Consultation des résumés par auteur > Machicoane Nathanael

Coaxial gas atomization, which is a key phenomenon in many processes such as propellant mixing in rocket engines, displays a variety of regimes depending on the dominant mechanism, be it surface tension, shear stresses or even confinement effects.

Our approach to study the unstable mechanisms at play has to prongs; one consists in computing the dispersion relation of the primary instabilities in an ideal coaxial flow configuration from linear stability analysis using a shooting method.The other part relies on high-speed imaging of an air-water spray to measure the frequency of the large scale flapping motion commonly observed in coaxial jets.

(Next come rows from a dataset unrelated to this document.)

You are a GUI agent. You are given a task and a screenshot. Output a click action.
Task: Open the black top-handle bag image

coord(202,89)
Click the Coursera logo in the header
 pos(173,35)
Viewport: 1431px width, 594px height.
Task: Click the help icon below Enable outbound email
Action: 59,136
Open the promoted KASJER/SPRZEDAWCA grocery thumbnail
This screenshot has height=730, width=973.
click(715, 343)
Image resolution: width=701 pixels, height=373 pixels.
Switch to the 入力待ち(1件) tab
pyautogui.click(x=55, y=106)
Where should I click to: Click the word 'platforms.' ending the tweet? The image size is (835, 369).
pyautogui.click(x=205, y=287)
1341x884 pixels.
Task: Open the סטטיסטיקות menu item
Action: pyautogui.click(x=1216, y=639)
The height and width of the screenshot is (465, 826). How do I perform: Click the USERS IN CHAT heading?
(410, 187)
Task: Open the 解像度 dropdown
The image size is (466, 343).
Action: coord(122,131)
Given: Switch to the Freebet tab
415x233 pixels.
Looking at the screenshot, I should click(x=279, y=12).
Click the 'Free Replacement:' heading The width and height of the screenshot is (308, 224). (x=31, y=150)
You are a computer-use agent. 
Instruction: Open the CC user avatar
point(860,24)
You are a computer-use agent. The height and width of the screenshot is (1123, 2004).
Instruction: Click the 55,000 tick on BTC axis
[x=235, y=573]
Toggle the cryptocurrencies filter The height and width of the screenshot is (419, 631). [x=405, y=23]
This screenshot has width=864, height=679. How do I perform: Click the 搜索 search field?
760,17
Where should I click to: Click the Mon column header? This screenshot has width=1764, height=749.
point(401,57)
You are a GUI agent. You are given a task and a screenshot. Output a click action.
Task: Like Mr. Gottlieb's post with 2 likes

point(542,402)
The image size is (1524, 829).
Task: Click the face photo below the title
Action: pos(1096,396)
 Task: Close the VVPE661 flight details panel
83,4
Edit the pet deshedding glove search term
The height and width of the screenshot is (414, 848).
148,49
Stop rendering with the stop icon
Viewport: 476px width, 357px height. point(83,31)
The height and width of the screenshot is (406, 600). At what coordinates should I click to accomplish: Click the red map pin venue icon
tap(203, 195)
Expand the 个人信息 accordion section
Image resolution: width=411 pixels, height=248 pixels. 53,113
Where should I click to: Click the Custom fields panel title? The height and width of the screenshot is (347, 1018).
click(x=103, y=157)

In parallel, we also characterize the flow conditions using hot wire anemometry and Particle Image Velocimetry in an attempt to better constrain the input parameters of the stability analysis.This characterization shows the differences between the stability analysis model and real flow conditions, helping us understand the range of validity of our analysis and the parameters which pilot the instabilities.

By comparing the results of high speed imaging and stability analysis, we show that both results coincide well, possibly indicating that primary instabilities do develop into the large scale flapping downstream and identify which mechanism is at play. Furthermore, the mixing layer thickness in the gas flow shows to be the key parameter selecting the dominant frequency, enticing us to further study geometrical variations of our nozzle, as well as other working fluids such as liquid nitrogen.

An experimental setup is currently being assembled at Institut Néel, with the aim of imaging a liquid-gas nitrogen spray at low temperatures. The setup will control both fluids temperature, ensuring minimal phase change, replicating the conditions of the air-water jet. Thanks to the low surface tension of liquid nitrogen, we hope to reach higher Weber number regimes to verify our atomization models against.